Ryan v. TCI Architects/Eng'rs/Cont'rs, Inc., 72 N.E.3d 908, 914 (Ind. 2017) (internal citations omitted). “A contract is not ambiguous simply because the parties disagree about the proper interpretation of its terms. Instead, for an ambiguity to exist, the contract must be subject to more than one reasonable interpretation.” Wohlt v. Wohlt, 245 N.E.3d 611, 616 (Ind. 2024) (internal citations omitted).
[8] Here, the parties disagree over whether Paragraphs 6 and 12 can be read together harmoniously as written, or whether those paragraphs contradict one another such that an ambiguity exists. Both paragraphs concern joint property; however, to fully understand those two paragraphs, we must first examine the Agreement's explanation of “individual property” in Paragraph 2:
2. INDIVIDUAL PROPERTY. The term ‘individual property’ as used herein shall mean those assets set forth in Schedules A and B attached hereto and made a part hereof. The term “individual property” shall also mean any assets acquired with the proceeds of any assets set forth in Schedules A and B (but only to the extent that the proceeds are utilized to acquire such assets) whether or not those proceeds are invested in like kind property. “Individual property” shall also mean any gift or inheritance received by either party after the date of the marriage of the parties. All appreciation in individual property occurring after the marriage shall accrue solely to such party owning same and shall not be considered as property acquired during marriage. Neither party shall acquire any interest in the Individual Property of the other unless such interest is expressly transferred by written agreement signed by the party owning same.

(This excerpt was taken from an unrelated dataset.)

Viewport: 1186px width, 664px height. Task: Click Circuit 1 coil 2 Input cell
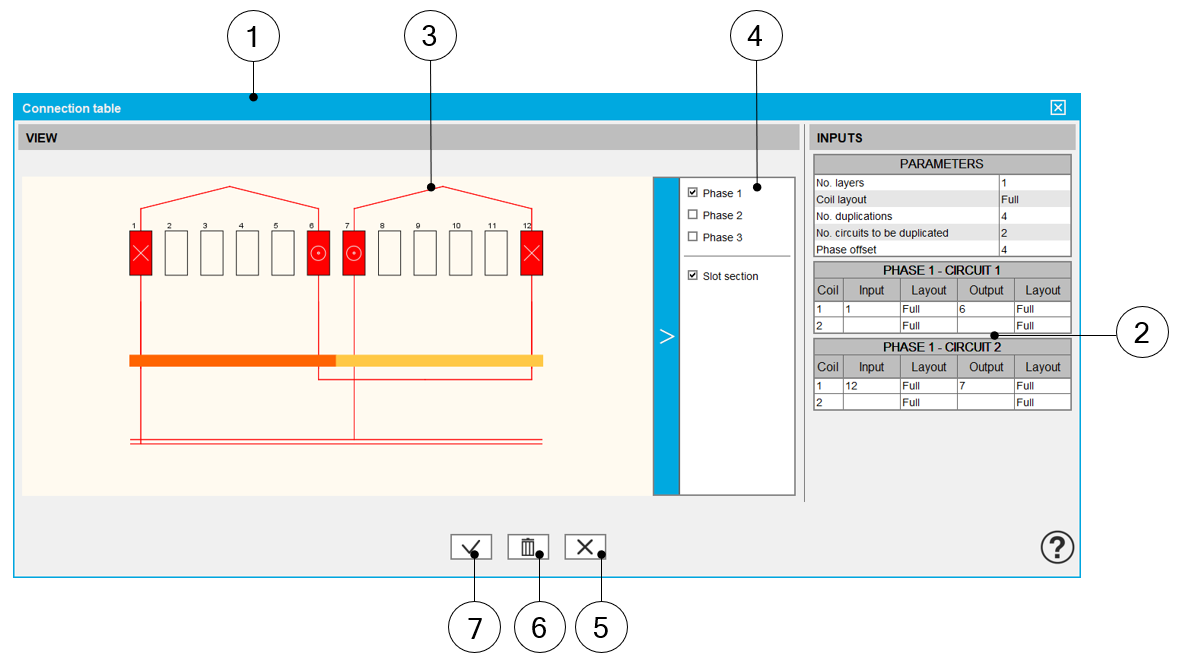click(x=871, y=326)
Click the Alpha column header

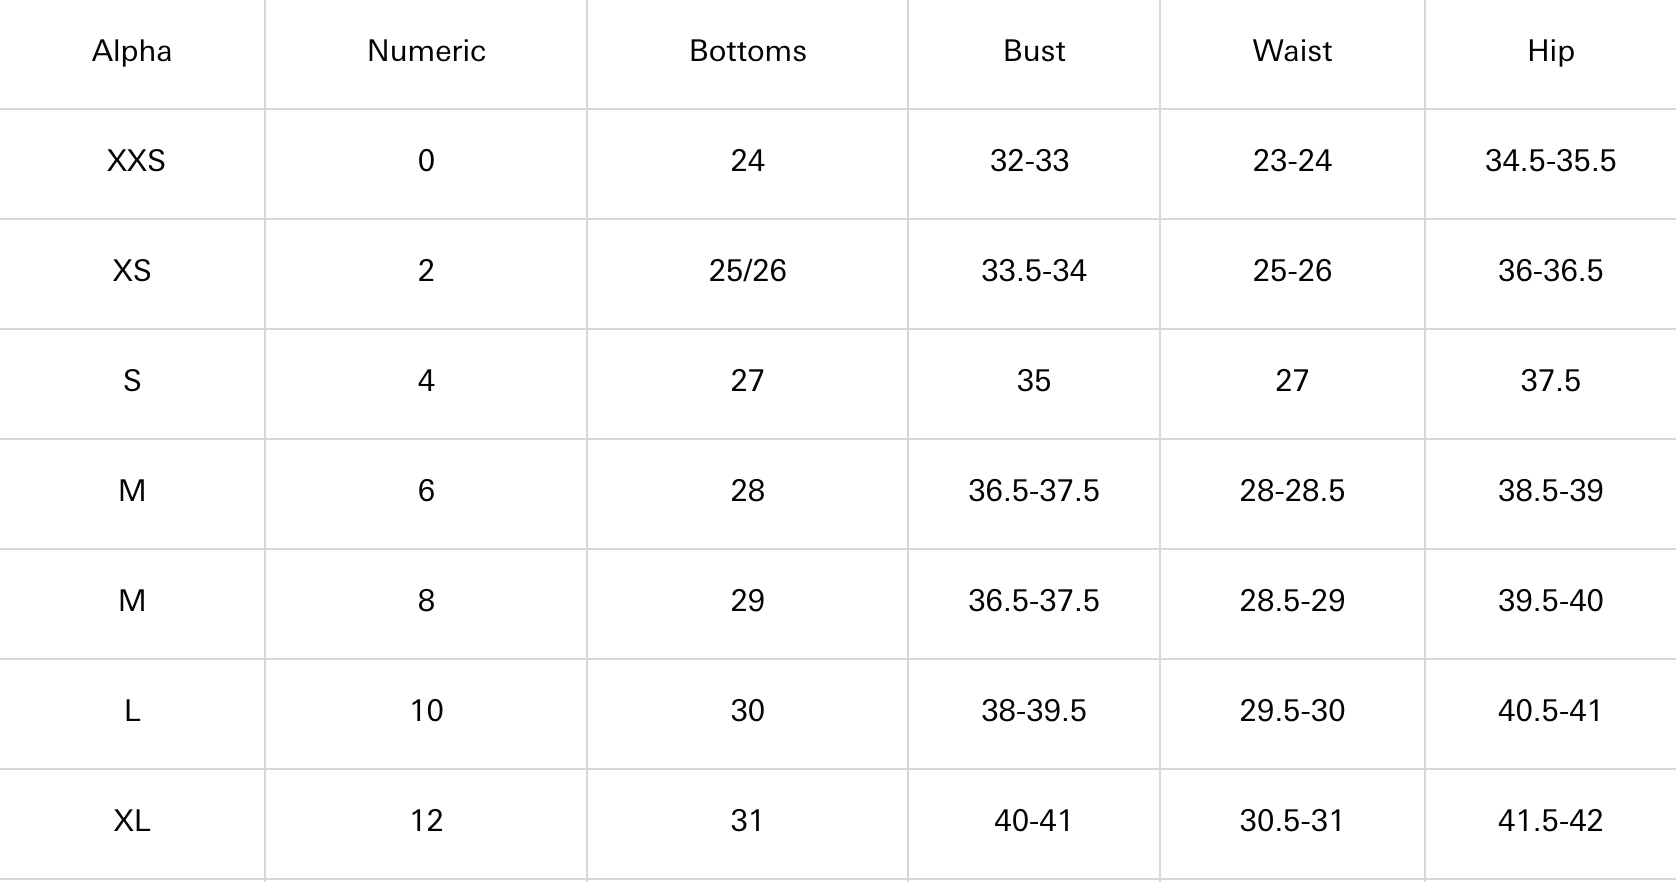[132, 51]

Ex. Vol. VI at 99 (emphasis added). Schedule B is a list of Husband's individual property, which includes the Marital Residence.

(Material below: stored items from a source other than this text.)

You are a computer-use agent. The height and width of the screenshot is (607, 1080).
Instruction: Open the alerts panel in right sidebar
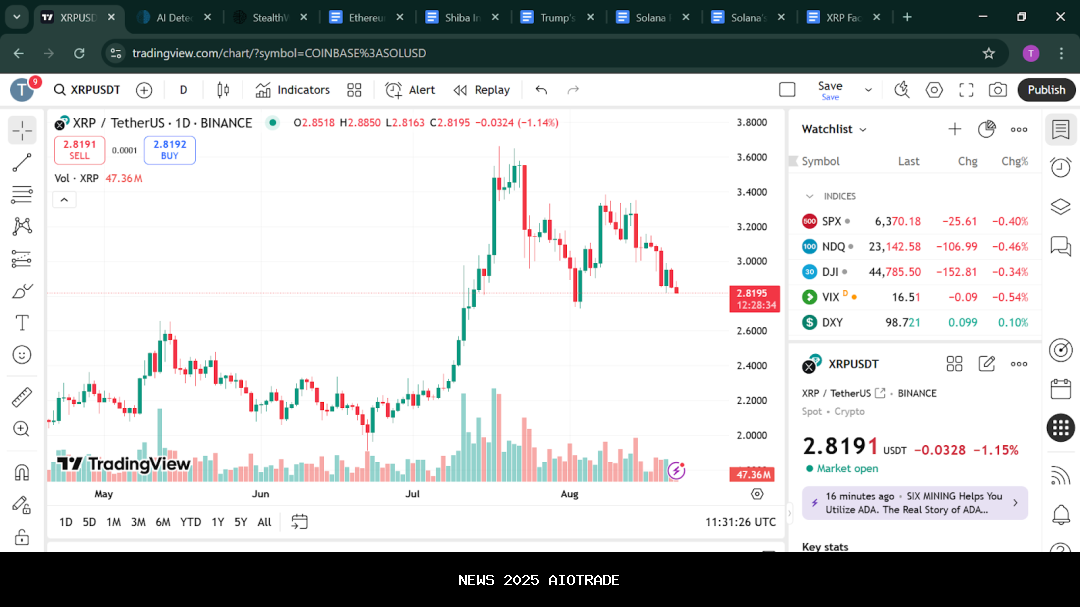pyautogui.click(x=1060, y=167)
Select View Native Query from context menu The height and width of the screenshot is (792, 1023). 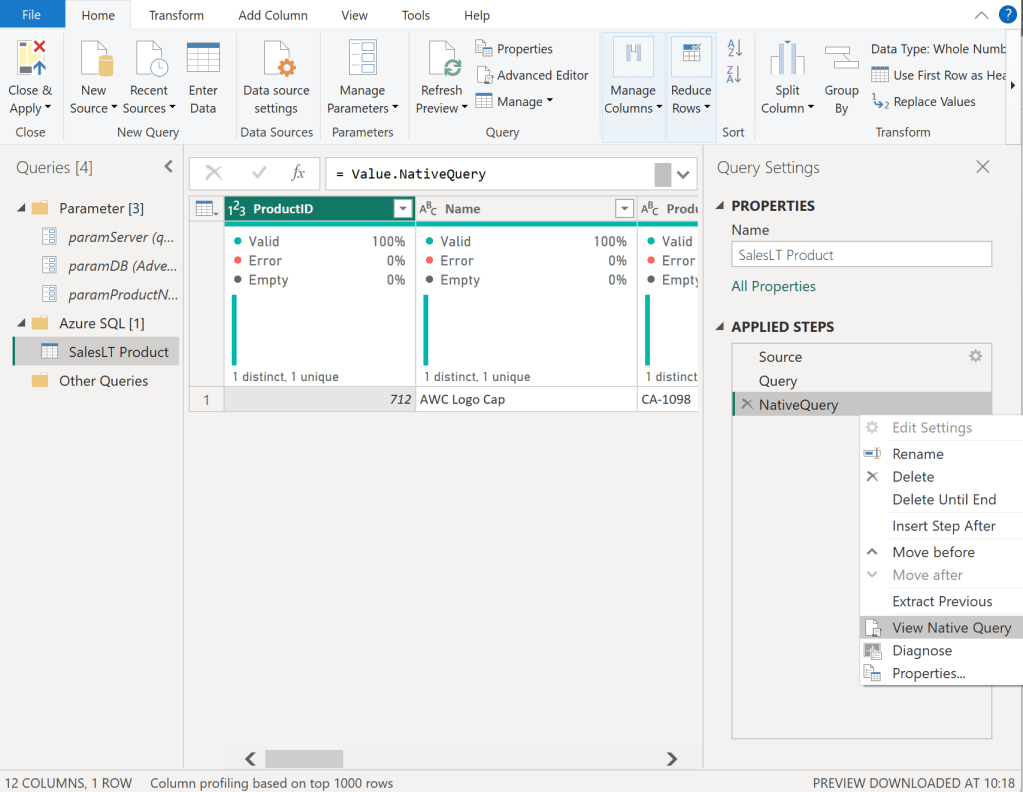pos(950,628)
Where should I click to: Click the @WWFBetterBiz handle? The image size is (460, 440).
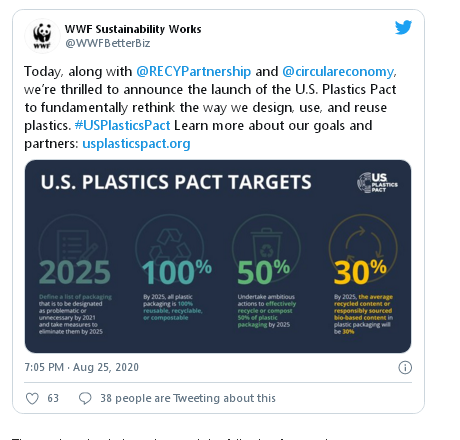108,43
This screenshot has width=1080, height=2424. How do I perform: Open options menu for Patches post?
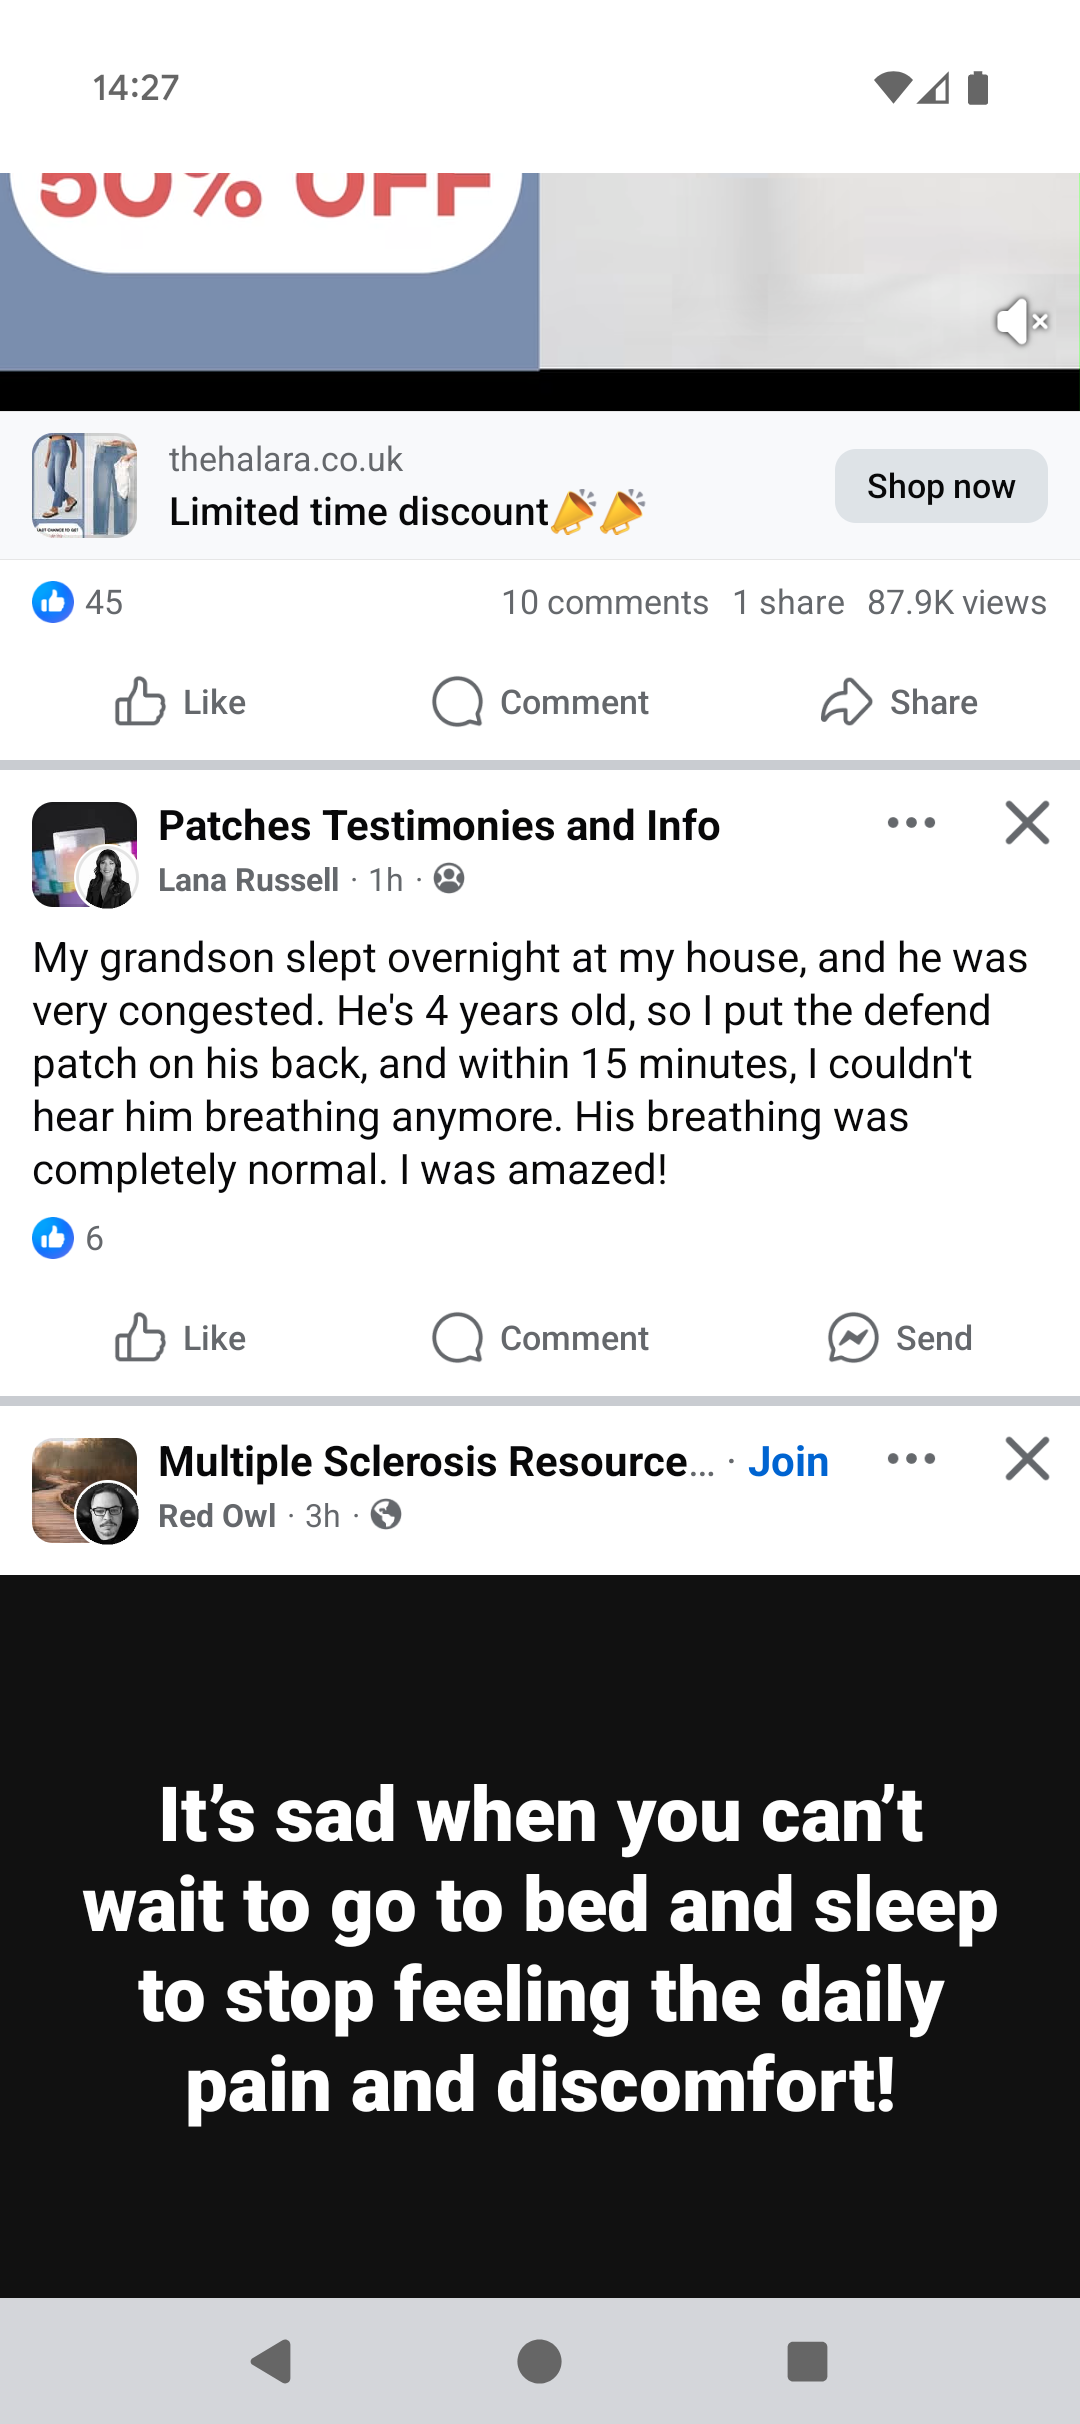[x=911, y=824]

[9] In contrast to “individual property,” Paragraph 6 explains “joint property” as follows:
6. JOINT PROPERTY. The term “Joint Property” shall mean any and all property which either or both of the parties elect to place in their joint names with rights of survivorship, and not as tenants in common, whether through joint tenancy with rights of survivorship or tenancy by the entireties. Joint Property may be created before or after the marriage of the parties hereto. The parties intend and agree that Joint Property shall also include all property acquired by either party after their marriage so long as such property is placed in the joint names of the parties with rights of survivorship, and not as tenants in common, whether through joint tenancy or tenancy by the entireties. Nevertheless, all individual property of either party at the execution hereof which is later converted into joint property or property held as tenants by the entireties shall not be treated as individual property upon divorce, but as joint property at death, as further provided for in paragraphs 11 and 12 following.

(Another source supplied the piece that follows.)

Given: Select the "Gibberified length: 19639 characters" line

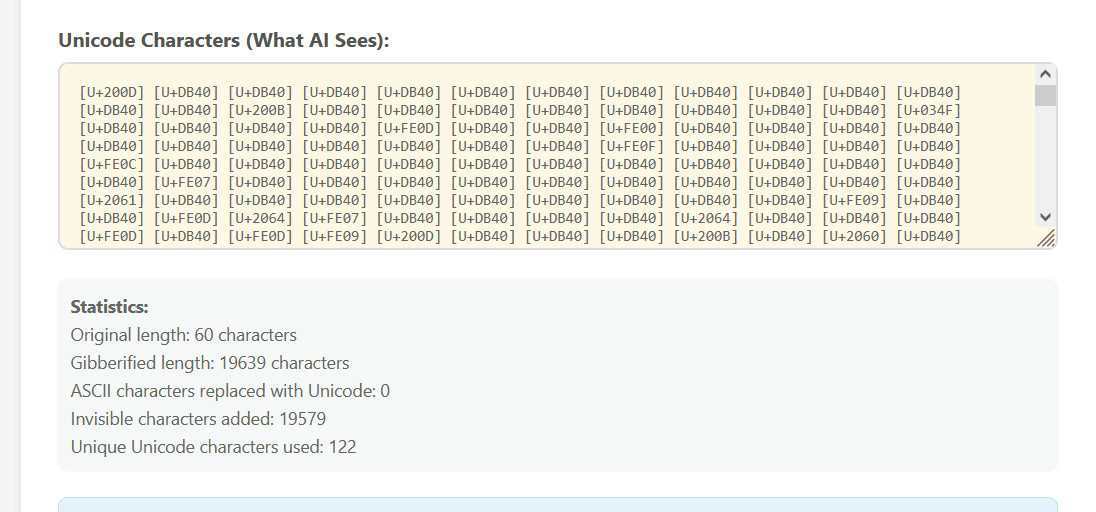Looking at the screenshot, I should 210,363.
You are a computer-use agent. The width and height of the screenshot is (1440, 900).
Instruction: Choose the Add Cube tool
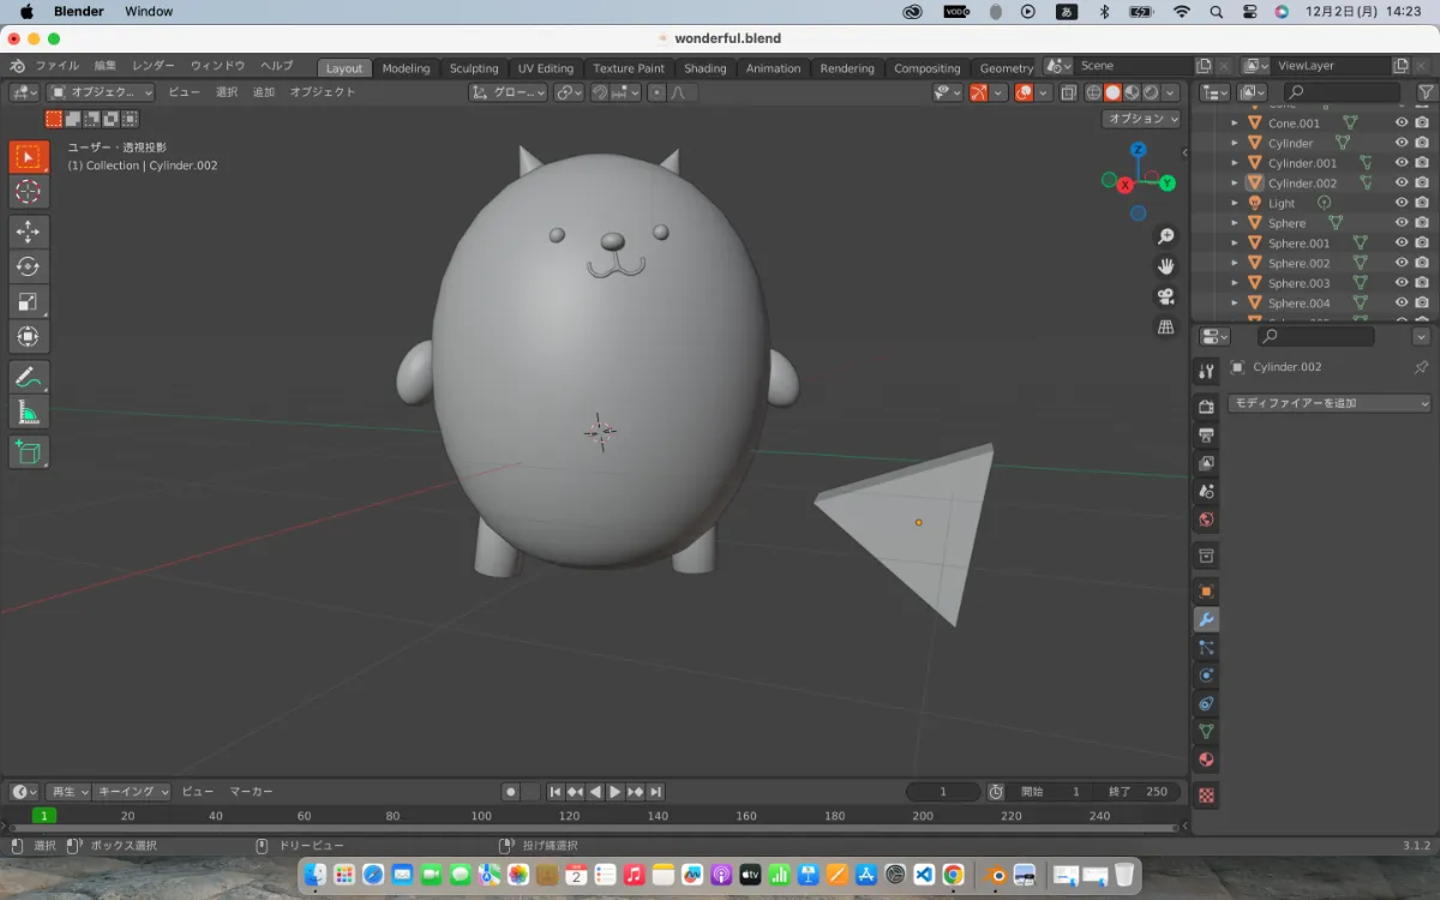(28, 452)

Ex. Vol. VI at 100 (emphasis added).
[10] Paragraph 12 concerns the division of property in the event the parties terminate their marriage in any way except for the death of the other party. In particular, Paragraph 12(E) provides as follows:
12. PROPERTY DIVISION IN DISSOLUTION OF MARRIAGE, SEPARATION, ANNULMENT OR ANY OTHER TERMINATION OF MARRIAGE OTHER THAN THE DEATH OF A PARTY. In the event of a Decree of Dissolution of Marriage, Order of Separation, an annulment or termination of the marriage between the parties for any reason other than the death of a party, without regard as to the moving party, the property of the parties shall be divided as follows:
* * *
(E) Individually Held Property Later Converted to Joint Property. Such property shall pass to the survivor at the death of either party; however, such property shall revert to the party who held title to such Individual Property prior to converting the same to Joint Property, including all appreciation thereof and subject to all depreciation thereof.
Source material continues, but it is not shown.